How Leeds fixed retail

As Leeds Trinity opens its doors, we get a glimpse at the future of the high street and the role it must play in consumer economics.


By Jack Peat

Leeds is steeped in retail history, and so when Andrew Dudley told the Yorkshire Evening Post that his company’s latest development, Leeds Trinity,  would be spearheading the ‘revival of retail’ in the country, I couldn’t help but feel that he may have a point.

The demise of the British high street has become a periodical column in most daily newspapers, and the signs of the sector’s collapse have been hard to camouflage out on the streets. British consumers are now accustomed to the wrong side of an ‘open’ sign and would feel out of place in a city centre that didn’t sport at least one row of ‘for sale’ signs, but regardless of the causal factors of the sectors dip, the demise of the high street simply be a call for change.

Trinity Leeds will be the first major mall to open its doors to shoppers since September 2011 and the last in 2013. It has become the next step in the retail history of Yorkshire’s largest city, joining a spectacular group of shopping arcades that houses a number of boutique designers, along with the first branch of Harvey Nichols to be built outside London.

Nearly two decades later, Leeds is repeating the feat by welcoming Victoria’s Secret, an American lingerie firm, into its new shopping centre. Far more than a glorified retail complex, Trinity is leading a retail resurgence which could change the fortunes of our beleaguered high street.

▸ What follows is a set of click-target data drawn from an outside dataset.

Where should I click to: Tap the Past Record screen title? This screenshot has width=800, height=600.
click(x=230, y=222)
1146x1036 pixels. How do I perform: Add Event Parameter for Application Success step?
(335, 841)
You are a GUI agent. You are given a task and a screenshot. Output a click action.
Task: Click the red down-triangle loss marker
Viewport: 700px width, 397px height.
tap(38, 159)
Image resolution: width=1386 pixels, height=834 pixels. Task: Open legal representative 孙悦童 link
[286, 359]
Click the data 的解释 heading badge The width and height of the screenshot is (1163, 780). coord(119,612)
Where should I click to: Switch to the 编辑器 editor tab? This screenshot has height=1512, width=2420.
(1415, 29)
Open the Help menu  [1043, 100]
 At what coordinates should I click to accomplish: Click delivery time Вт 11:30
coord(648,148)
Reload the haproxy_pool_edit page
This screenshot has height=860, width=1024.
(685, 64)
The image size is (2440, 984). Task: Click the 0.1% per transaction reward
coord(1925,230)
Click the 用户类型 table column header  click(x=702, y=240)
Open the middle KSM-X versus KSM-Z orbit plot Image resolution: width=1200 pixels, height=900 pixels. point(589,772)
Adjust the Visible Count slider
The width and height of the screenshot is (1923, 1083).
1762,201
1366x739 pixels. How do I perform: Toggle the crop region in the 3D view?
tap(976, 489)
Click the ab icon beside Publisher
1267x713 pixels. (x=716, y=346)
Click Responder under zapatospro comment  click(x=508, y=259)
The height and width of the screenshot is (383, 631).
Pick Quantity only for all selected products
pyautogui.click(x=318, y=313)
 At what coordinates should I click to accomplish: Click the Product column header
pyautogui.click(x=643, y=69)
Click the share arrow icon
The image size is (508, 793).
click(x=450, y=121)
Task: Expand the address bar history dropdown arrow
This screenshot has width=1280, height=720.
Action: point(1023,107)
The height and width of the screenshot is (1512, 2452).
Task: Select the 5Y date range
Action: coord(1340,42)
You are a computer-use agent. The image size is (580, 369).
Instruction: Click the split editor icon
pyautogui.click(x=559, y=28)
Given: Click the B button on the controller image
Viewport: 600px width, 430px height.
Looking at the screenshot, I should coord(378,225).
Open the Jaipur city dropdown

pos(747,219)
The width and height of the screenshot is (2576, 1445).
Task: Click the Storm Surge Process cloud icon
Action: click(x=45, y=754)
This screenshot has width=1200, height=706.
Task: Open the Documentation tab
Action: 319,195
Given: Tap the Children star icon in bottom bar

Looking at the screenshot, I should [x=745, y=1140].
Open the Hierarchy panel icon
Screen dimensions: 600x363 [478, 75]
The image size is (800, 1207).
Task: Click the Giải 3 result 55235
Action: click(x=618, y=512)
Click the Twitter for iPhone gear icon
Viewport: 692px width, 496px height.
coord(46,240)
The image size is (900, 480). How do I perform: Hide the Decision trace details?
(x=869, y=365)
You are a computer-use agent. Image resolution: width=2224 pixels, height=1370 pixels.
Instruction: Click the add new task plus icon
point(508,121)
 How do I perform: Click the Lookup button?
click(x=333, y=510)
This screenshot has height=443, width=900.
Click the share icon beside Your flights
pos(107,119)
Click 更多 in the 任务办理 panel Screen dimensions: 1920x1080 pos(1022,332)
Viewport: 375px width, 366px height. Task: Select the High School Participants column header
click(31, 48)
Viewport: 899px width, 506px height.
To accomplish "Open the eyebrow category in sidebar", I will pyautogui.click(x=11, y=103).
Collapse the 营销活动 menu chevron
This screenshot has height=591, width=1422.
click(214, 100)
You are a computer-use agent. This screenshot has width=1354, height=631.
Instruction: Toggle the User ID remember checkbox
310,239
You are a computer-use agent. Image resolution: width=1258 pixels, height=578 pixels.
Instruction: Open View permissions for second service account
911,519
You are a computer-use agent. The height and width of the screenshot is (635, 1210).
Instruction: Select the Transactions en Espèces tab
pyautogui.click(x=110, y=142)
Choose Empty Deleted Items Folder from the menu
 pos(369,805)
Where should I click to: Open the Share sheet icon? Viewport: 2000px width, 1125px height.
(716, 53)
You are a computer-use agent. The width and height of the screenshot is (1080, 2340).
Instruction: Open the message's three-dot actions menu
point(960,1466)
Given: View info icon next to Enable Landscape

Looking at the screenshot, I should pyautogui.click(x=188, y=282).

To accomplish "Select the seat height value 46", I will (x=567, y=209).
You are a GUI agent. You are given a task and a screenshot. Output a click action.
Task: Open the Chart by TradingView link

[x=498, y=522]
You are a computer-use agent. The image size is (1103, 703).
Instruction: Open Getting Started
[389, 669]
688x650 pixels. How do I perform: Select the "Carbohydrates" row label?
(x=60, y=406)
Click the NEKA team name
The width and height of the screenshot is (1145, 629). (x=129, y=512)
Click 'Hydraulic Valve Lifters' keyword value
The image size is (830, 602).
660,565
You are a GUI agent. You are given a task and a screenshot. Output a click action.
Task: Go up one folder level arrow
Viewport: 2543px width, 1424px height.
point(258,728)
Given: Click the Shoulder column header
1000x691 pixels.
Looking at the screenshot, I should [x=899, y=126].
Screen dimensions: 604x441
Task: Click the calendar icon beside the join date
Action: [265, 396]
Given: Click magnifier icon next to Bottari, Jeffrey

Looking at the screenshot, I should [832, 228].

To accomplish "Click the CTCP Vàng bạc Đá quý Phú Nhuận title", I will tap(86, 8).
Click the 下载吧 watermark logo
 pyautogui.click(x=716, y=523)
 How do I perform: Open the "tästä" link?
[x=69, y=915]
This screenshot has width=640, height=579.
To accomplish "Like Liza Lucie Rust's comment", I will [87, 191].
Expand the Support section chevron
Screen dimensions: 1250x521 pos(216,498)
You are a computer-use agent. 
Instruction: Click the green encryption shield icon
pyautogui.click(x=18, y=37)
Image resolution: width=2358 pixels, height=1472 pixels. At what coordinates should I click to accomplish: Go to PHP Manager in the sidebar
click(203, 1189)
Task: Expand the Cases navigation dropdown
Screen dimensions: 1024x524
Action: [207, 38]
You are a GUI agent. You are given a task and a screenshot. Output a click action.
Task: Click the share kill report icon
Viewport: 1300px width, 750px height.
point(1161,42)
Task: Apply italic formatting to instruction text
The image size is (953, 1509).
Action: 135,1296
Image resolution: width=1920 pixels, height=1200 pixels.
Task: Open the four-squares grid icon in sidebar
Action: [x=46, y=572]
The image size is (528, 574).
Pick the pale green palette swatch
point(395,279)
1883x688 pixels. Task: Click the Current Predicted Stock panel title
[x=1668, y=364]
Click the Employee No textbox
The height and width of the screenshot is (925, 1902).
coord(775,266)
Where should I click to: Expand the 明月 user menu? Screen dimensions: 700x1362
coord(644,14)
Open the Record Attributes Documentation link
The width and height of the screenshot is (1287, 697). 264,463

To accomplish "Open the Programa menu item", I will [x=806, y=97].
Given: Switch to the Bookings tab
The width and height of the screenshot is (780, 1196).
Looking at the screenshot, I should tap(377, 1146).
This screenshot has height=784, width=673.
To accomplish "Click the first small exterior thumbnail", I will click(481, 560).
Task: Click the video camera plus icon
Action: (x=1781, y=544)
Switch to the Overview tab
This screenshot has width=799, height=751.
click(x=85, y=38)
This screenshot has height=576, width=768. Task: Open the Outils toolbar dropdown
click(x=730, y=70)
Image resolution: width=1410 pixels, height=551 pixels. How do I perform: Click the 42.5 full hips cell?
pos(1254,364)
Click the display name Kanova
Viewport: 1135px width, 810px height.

Here’s how Leeds fixed retail, in four quick steps:


A recent Business Department-backed report revealed that town centres must stop just trying to copy Oxford Street if they are to recover from the economic crisis. Building on Mary Portas’s work to revive high streets that now have one in seven shops lying empty, the report argues that businesses and local politicians need to work out the ‘personality’ of their areas in order to better meet the needs of local residents and visitors.

Trinity works with the fabric of the town centre by joining the central high street and utilising central space in the city. Within close proximity of the train station and town’s main ‘squares’, the new building almost reflects the grandeur of the Corn Exchange, which is located only minutes away.


These days, shopping centres have to be ‘destinations’ to compete with the internet, Michael Gutman, the managing director for Westfield in Europe told the Economist. Florid architecture, high-end brands and lots of things to do other than shop are all vital to the modern mall, and they will be the reason shoppers close their laptops and make the journeys into town.

Trinity Leeds is covered by a striking glass dome. A quarter of the space is used by restaurants and various other leisure facilities—far more than in older malls. “You can’t eat out online,” notes Gerald Jennings, an executive at Land Securities, the site’s developer and operator.

What’s more, Trinity offers independent chains that are more of an ‘occasion’ than the average night out. Bars such as The Alchemist, The Botanist and Cielo Blanco shout personality, while the new cinema is steeped in luxury for the maximum experience.

Flagship, not toy ship

Retailers are starting to cut down in stores to just a few ‘flagship’ stores. “Before you needed 250 or so stores to reach most of the population,” says Andrew Shepherd of BNP Paribas. “Now big retailers want perhaps 75.” Shops are therefore becoming “brand ambassadors” by complementing websites, rather than retailers running two ventures separately.

Almost half of the stores in Trinity are new to the city, with Apple, Hollister, and Mango among the names debuting in Leeds. These will be complemented by new flagship stores from brands including Marks & Spencer, Next, River Island and Topshop, who are doubtless dropping their lacklustre attempts elsewhere in the city.


Finally, convenience is king in a ‘I want it now’ culture. With plentiful floor space, cheap or free car-parking and easy access for delivery lorries that retailers want, the central location of Trinity Leeds as well as the convenience of having everything under one roof has proved a winner for consumers and retailers alike.

1 Response

  1. Fantastic article. Though I believe it’s about delivering a seamless and multichannel shopper experience (not just a pretty building) that will win in retail. Instore (or on the high street) is only one touch point in a very fragmented and commoditised marketing landscape. Making sure that the shopper is continuously catered for at every moment is critical to success. Shopper behaviour is significantly changing, they are empowered and in control. If retailers fail to recognise this opportunity then they will lose out.